:: Dataset entries ::

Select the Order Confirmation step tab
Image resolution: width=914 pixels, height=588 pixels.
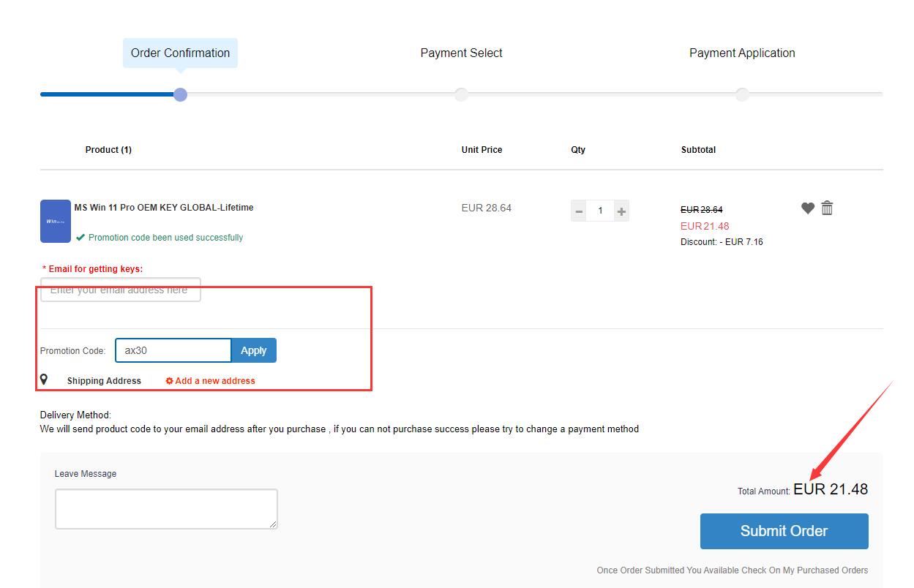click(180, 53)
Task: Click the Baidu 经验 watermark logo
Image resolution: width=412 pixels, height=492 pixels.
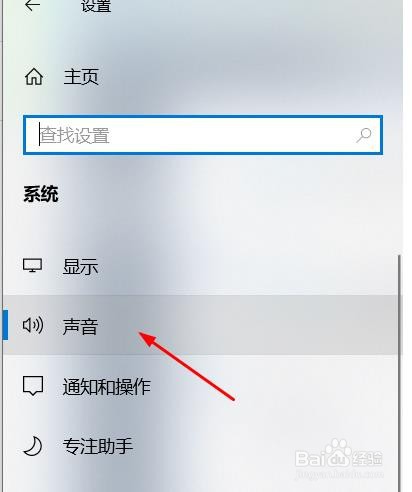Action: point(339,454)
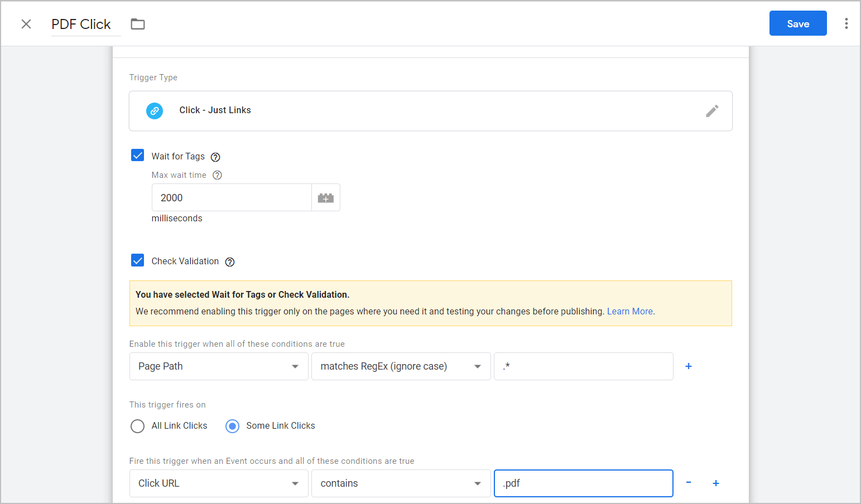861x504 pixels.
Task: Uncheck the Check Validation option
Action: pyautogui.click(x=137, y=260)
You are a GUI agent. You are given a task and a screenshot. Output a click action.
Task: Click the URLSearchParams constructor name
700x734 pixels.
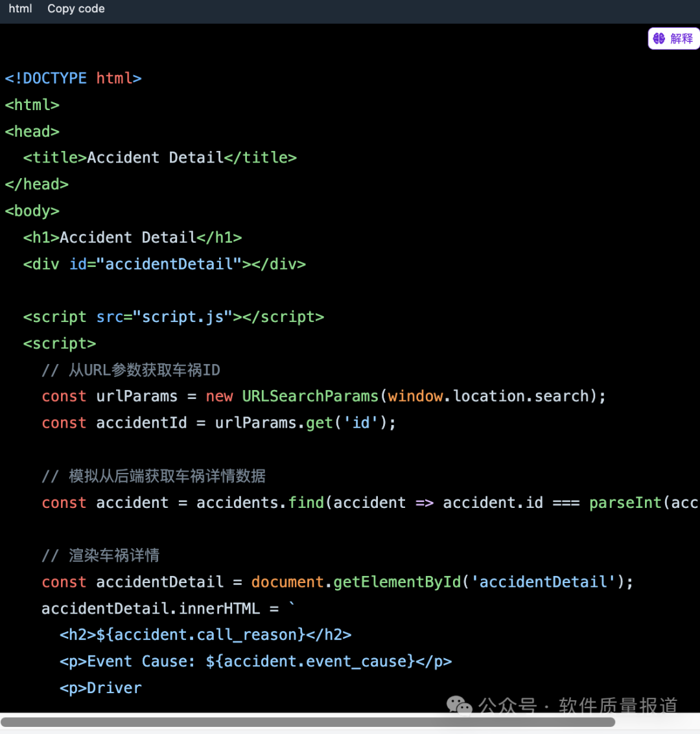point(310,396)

:: Work instruction ::
Your copy must match the records above exactly, apart from the pictures, which are excluded.

:: Answer space ::
Select the Order Confirmation step tab
Image resolution: width=914 pixels, height=588 pixels.
click(180, 53)
Task: Click the Baidu 经验 watermark logo
Image resolution: width=412 pixels, height=492 pixels.
Action: point(339,454)
861x504 pixels.
Task: Uncheck the Check Validation option
Action: pyautogui.click(x=137, y=260)
You are a GUI agent. You are given a task and a screenshot. Output a click action.
Task: Click the URLSearchParams constructor name
700x734 pixels.
point(310,396)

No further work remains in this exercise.